The 1990s saw the beginning of interest in the psychological aspects of masculinity. However this body of work created a deficit model of masculinity, with masculine traits seen as problematic socialisations. This view remains prevalent today.
The influential work of Addis & Mahalik (2003) suggested that for men to seek help they need to overcome the masculine values which pressure them to not seek help. According to this view, seeking help means showing emotional vulnerability to others, which is in conflict with masculine ideals, such as being in control of one’s emotions.
This view of masculinity is generally unchallenged in psychology, academia, and the media. It sounds plausible, but does it tell the whole story? The evidence suggests not.
Interviews with men who had experienced depression found that those who redefined help-seeking behaviors as masculine, felt more empowered to deal with all aspects of seeking help they perceived as being under their control (Hernandez et al 2014).

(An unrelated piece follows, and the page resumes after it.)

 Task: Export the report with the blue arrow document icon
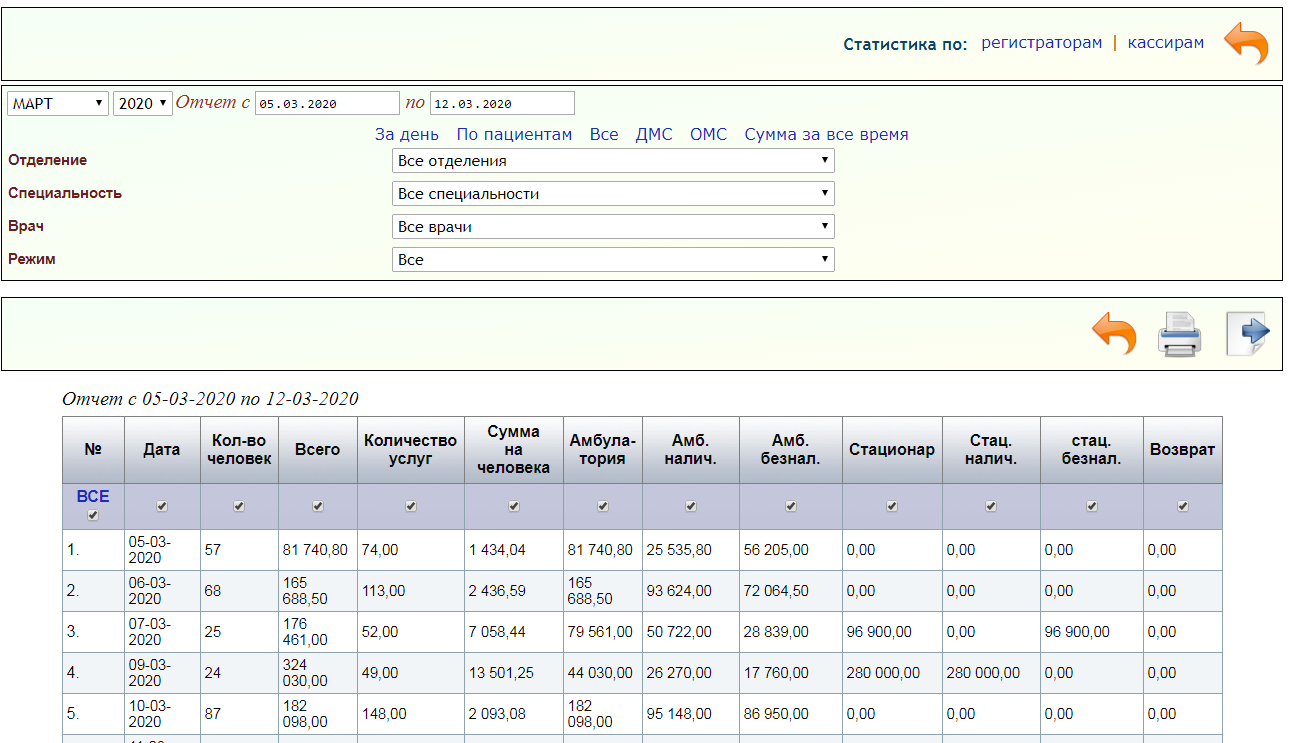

For example, they felt more able to seek treatment, choose the right treatment for themselves, and adhere with the treatment programme. This demonstrates that the traditional male script of having mastery and control over one’s emotions (Seager et al, 2014) can be used in a positive, beneficial way. Like any set of values, masculine ideals can be used in a helpful or unhelpful way.

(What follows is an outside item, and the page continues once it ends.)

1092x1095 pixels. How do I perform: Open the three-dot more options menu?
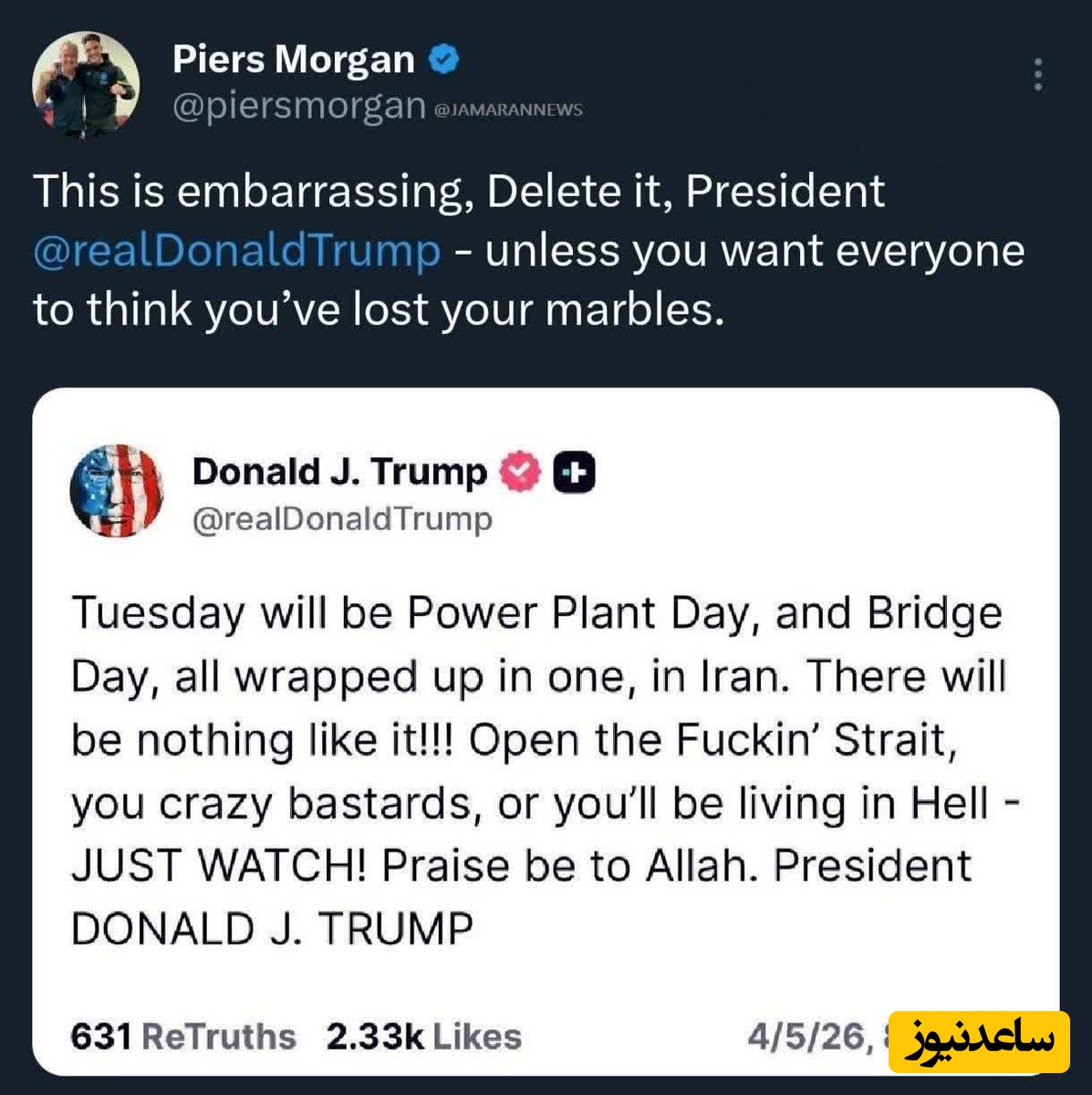(1037, 75)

Is this the only evidence that traditional masculinity can have a positive side in dealing with depression? Far from it. A meta-analysis of 34 studies concluded that traditional masculine ideals can offer positive resources for men coping with depression (Krumm et al, 2017). Apart from taking control (as described in the study above by Hernandez et al 2014), studies found that men used traditionally masculine approaches such as physical activities (chopping wood, playing in a rock band, motor biking), reframing depression as a heroic struggle that made them stronger, and reframing help-seeking as active, rational, responsible, and independent action.
Given the above evidence, it makes sense for psychologists today to step away from the deficit model of masculinity, and embrace a more positive view of masculinity (Kiselica & Englar-Carlson, 2006).
Addis, M. E., & Mahalik, J. R. (2003). Men, masculinity, and the contexts of help seeking. American psychologist, 58(1), 5.
Kiselica, M. S., & Englar-Carlson, M. (2010). Identifying, affirming, and building upon male strengths: The positive psychology/positive masculinity model of psychotherapy with boys and men. Psychotherapy: Theory, Research, Practice, Training, 47(3), 276.
Krumm, S., Checchia, C., Koesters, M., Kilian, R., & Becker, T. (2017). Men’s views on depression: a systematic review and metasynthesis of qualitative research. Psychopathology, 50(2), 107-124.
Seager, M., Sullivan, L., & Barry, J. (2014). Gender-related schemas and suicidality: Validation of the male and female traditional gender scripts questionnaires. New Male Studies, 3(3), 34-54.